El primer día de fiesta, Pinneberg salió, robó en el Kleiner Tiergarten un montoncito de tierra de jardín y trasplantaron el abeto. Pero la peste continuaba y luego comprobaron que no se trataba de un abeto cultivado en la maceta, sino una planta a la que el jardinero había cortado todas las raíces para conseguir meterla en el tiesto. Un bluf que duró dos semanas.

—A la gente como nosotros —comenta Pinneberg, deseando encontrarlo perfecto—, siempre le dan gato por liebre.

—Bueno, siempre no —puntualiza Corderita.

—¿Por qué lo dices?

—Cuando yo te pesqué, por ejemplo.

Por lo demás, diciembre fue un buen mes, pues a pesar de las fiestas en el hogar de los Pinneberg no se superó el presupuesto. Se sintieron más alegres que unas pascuas.

—¡Así que podemos! ¿Lo ves? ¡A pesar de las navidades!

Hicieron planes de lo que pensaban hacer los próximos meses con todos sus ahorros.

Enero, sin embargo, fue un mes sombrío, oscuro, depresivo. En diciembre, el señor Spannfuss, el nuevo supervisor de la firma Mandel, se había limitado a estudiar por encima la empresa, pero en enero inició su labor a pleno rendimiento. El cupo de ventas para cada vendedor, su recaudación, quedó fijado en confección de caballeros en veinte veces el salario mensual. El señor Spannfuss lo justificó con un breve discurso, aduciendo que obraban así en interés de los empleados, pues ahora cada uno de ellos tendría la certeza matemática de que sería valorado por sus propios méritos.

—¡Se han terminado las zalamerías y las adulaciones, la coba a los superiores, tan perniciosa para la moral! —exclamó el señor Spannfuss—. ¡Denme su talonario de caja y sabré qué tipo de hombre son!

Los empleados pusieron cara seria; a lo mejor los amigos íntimos se arriesgaron a cruzar alguna palabra sobre esa charla, pero nada manifestaron en voz alta.

Con todo, el hecho de que a finales de enero Kessler comprara a Wendt dos ventas provocó murmullos. Porque Wendt ya había cubierto el cupo el día veinticinco y a Kessler todavía le faltaban trescientos marcos el veintinueve.
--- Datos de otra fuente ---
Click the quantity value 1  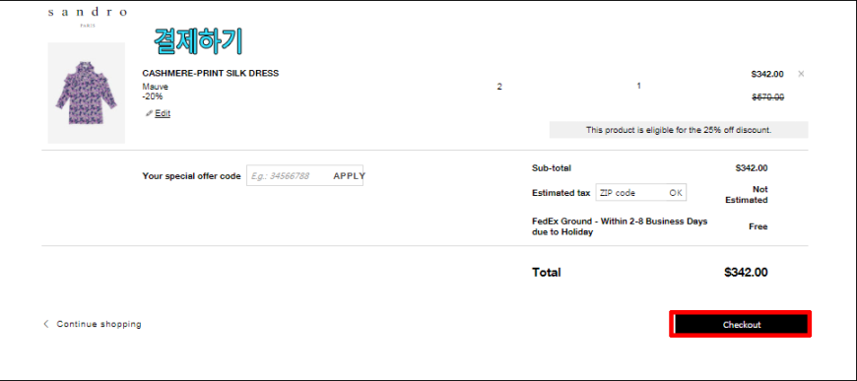point(639,86)
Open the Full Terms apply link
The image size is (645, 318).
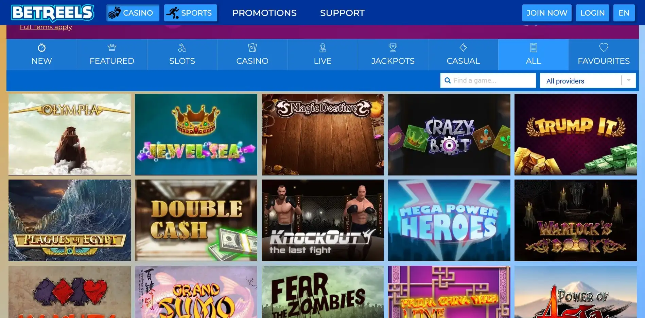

Total, que cuando Wendt vendió el día treinta dos trajes, uno detrás de otro, Kessler le ofreció cinco marcos por cada venta si le permitía anotarlas en su bloc. Wendt aceptó la oferta.
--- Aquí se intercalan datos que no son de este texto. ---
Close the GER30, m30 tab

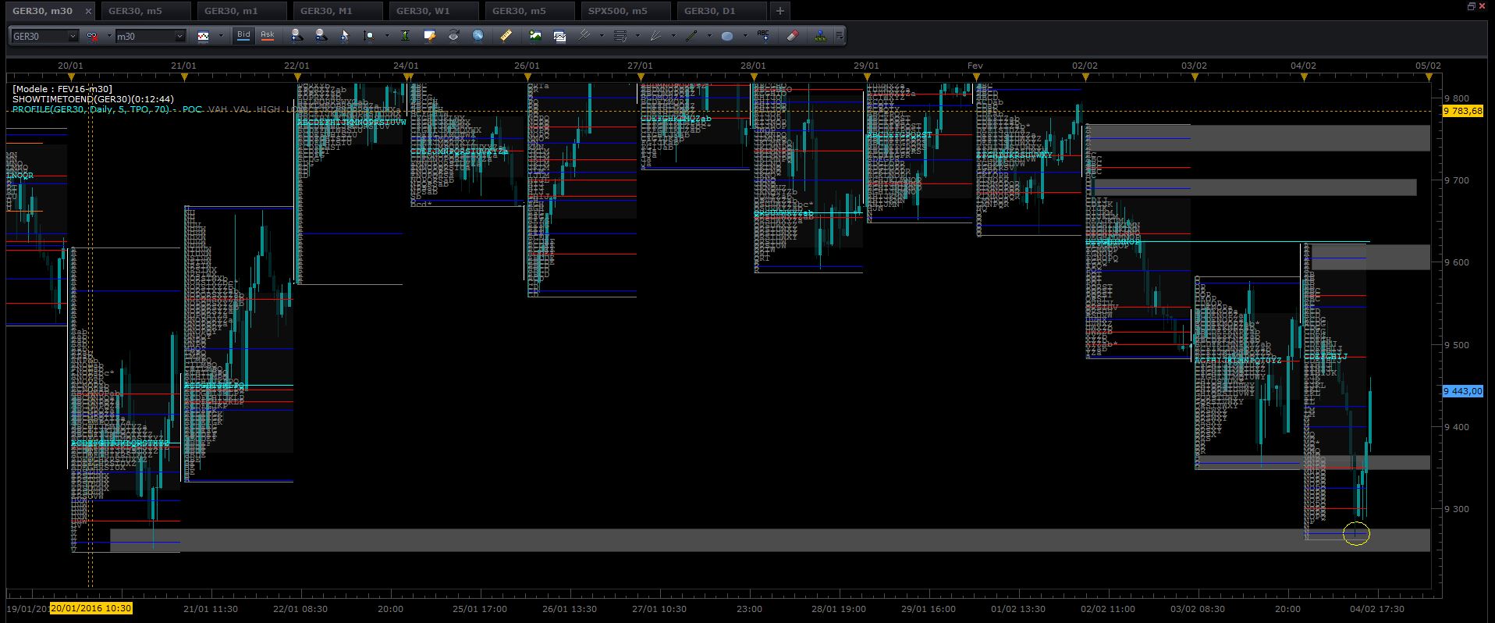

Todo esto no se supo hasta más tarde. En cualquier caso, al principio solo el señor Spannfuss se enteró de esta transacción, nunca se supo por qué vía. Al señor Wendt se le indicó que era preferible que se marchara, pues se había aprovechado de la situación de necesidad de un compañero, mientras que el señor Kessler se libró con una advertencia. Contó a todo el mundo que había recibido una severa amonestación.

Por lo que concierne a Pinneberg, en enero consiguió sin problemas el cupo.
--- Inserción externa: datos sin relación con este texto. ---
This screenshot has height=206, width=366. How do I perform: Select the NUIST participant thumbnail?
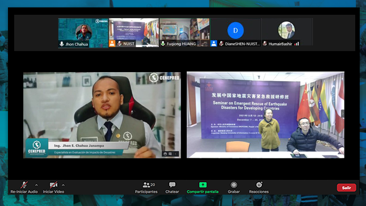(134, 33)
—Que los zurzan a ellos y a sus tonterías —dijo, rebosante de confianza.

Para febrero todos esperaban una rebaja de la cuota, porque febrero solo tenía veinticuatro días de venta en lugar de los veintisiete de enero. Además, en enero había tenido lugar la liquidación por inventario. Algunos valientes se atrevieron incluso a plantear el asunto al señor Spannfuss, pero este lo rechazó:

—Caballeros, quieran reconocerlo o no, todo su ser, su organismo, su energía… ha asumido ya que tiene que vender por valor de veinte veces el salario. Cualquier disminución de la cuota constituye una disminución de su capacidad de rendimiento que ustedes mismos lamentarán. Tengo la firme convicción de que cada uno de ustedes alcanzará esa cuota; es más, que la superará.